*** Excerpted records ***

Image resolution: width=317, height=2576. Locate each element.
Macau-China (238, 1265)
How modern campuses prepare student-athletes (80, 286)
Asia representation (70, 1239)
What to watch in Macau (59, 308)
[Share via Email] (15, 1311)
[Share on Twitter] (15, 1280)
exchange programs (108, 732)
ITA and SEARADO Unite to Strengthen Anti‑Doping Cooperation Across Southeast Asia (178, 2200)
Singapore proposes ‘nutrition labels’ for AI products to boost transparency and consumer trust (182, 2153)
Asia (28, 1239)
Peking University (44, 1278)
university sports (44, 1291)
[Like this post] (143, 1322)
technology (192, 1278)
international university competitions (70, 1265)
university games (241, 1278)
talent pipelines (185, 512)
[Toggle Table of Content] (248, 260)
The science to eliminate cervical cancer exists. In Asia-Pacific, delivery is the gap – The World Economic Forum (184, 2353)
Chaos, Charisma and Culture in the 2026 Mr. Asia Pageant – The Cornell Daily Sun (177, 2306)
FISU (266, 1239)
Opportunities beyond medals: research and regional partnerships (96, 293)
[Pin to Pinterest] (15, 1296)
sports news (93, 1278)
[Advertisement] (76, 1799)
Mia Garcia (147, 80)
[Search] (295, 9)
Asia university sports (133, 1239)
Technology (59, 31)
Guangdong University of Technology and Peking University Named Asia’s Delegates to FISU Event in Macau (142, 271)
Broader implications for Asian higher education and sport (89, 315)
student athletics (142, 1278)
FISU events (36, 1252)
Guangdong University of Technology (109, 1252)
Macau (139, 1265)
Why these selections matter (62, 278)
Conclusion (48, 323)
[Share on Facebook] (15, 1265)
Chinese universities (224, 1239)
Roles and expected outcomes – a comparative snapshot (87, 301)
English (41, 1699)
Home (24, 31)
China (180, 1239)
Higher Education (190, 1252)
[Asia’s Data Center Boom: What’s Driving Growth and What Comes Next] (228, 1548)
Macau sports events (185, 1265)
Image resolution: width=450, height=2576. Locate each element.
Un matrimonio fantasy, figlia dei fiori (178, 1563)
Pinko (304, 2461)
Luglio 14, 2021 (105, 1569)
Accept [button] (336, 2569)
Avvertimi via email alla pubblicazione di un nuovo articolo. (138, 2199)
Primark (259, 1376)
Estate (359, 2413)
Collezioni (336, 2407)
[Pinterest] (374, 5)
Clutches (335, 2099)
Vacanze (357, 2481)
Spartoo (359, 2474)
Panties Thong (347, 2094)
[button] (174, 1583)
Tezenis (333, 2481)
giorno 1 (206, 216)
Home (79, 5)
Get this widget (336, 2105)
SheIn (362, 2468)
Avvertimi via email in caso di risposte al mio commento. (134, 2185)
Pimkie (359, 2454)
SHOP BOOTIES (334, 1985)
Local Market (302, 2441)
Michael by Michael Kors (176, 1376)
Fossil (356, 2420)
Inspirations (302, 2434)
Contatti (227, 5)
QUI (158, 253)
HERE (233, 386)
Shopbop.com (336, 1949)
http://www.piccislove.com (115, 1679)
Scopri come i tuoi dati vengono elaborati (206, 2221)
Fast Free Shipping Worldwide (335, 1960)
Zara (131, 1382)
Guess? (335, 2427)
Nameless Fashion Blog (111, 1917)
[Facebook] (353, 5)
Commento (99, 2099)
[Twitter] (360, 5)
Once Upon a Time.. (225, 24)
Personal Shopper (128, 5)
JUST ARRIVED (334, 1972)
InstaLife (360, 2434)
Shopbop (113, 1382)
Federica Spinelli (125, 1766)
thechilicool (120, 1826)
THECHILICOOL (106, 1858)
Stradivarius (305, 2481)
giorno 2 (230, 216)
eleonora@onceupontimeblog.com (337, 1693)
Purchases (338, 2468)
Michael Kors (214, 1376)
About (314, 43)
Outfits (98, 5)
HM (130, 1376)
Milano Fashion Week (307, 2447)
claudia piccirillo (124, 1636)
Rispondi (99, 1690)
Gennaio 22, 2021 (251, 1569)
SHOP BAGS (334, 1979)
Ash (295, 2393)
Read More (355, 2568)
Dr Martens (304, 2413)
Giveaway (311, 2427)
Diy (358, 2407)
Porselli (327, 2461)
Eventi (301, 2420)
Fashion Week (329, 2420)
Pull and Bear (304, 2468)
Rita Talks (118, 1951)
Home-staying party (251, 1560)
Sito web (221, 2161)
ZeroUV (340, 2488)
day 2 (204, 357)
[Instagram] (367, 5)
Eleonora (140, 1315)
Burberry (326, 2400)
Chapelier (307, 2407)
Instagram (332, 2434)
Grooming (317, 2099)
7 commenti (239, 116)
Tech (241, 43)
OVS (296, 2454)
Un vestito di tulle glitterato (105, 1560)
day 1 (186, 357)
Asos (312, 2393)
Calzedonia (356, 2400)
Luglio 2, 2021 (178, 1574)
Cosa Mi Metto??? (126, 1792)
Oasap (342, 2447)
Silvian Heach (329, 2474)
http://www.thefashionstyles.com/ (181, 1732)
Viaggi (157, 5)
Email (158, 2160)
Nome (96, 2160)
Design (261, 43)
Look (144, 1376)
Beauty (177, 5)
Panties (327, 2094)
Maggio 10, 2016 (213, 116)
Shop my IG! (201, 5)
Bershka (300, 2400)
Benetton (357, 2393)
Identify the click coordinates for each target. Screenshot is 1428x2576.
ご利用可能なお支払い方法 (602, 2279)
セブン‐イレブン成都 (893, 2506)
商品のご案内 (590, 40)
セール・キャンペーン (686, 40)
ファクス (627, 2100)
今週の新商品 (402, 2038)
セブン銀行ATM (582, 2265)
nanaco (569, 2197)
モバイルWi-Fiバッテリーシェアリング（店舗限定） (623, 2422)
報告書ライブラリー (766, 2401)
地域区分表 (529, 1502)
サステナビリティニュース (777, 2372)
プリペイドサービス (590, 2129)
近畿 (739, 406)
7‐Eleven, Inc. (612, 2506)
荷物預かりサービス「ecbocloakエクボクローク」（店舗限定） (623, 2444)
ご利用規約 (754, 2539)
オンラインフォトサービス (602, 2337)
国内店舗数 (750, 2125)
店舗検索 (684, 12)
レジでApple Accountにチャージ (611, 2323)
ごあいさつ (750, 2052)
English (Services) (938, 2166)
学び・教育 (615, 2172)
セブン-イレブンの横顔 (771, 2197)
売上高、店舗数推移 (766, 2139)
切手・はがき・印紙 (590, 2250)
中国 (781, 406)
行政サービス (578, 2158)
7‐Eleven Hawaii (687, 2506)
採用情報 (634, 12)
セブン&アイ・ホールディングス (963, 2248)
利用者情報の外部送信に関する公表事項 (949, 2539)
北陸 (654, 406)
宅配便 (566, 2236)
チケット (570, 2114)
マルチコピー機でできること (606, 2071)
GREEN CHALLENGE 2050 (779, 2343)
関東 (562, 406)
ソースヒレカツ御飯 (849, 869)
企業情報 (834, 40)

*** End of Excerpted records ***

### The task
Starting from the line holding "ごあいさつ (750, 2052)", restate the remaining lines of the data word for word, including the last.

### Answer
ごあいさつ (750, 2052)
English (Services) (938, 2166)
学び・教育 (615, 2172)
セブン-イレブンの横顔 (771, 2197)
売上高、店舗数推移 (766, 2139)
切手・はがき・印紙 (590, 2250)
中国 (781, 406)
行政サービス (578, 2158)
7‐Eleven Hawaii (687, 2506)
採用情報 (634, 12)
セブン&アイ・ホールディングス (963, 2248)
利用者情報の外部送信に関する公表事項 (949, 2539)
北陸 (654, 406)
宅配便 (566, 2236)
チケット (570, 2114)
マルチコピー機でできること (606, 2071)
GREEN CHALLENGE 2050 (779, 2343)
関東 (562, 406)
ソースヒレカツ御飯 (849, 869)
企業情報 (834, 40)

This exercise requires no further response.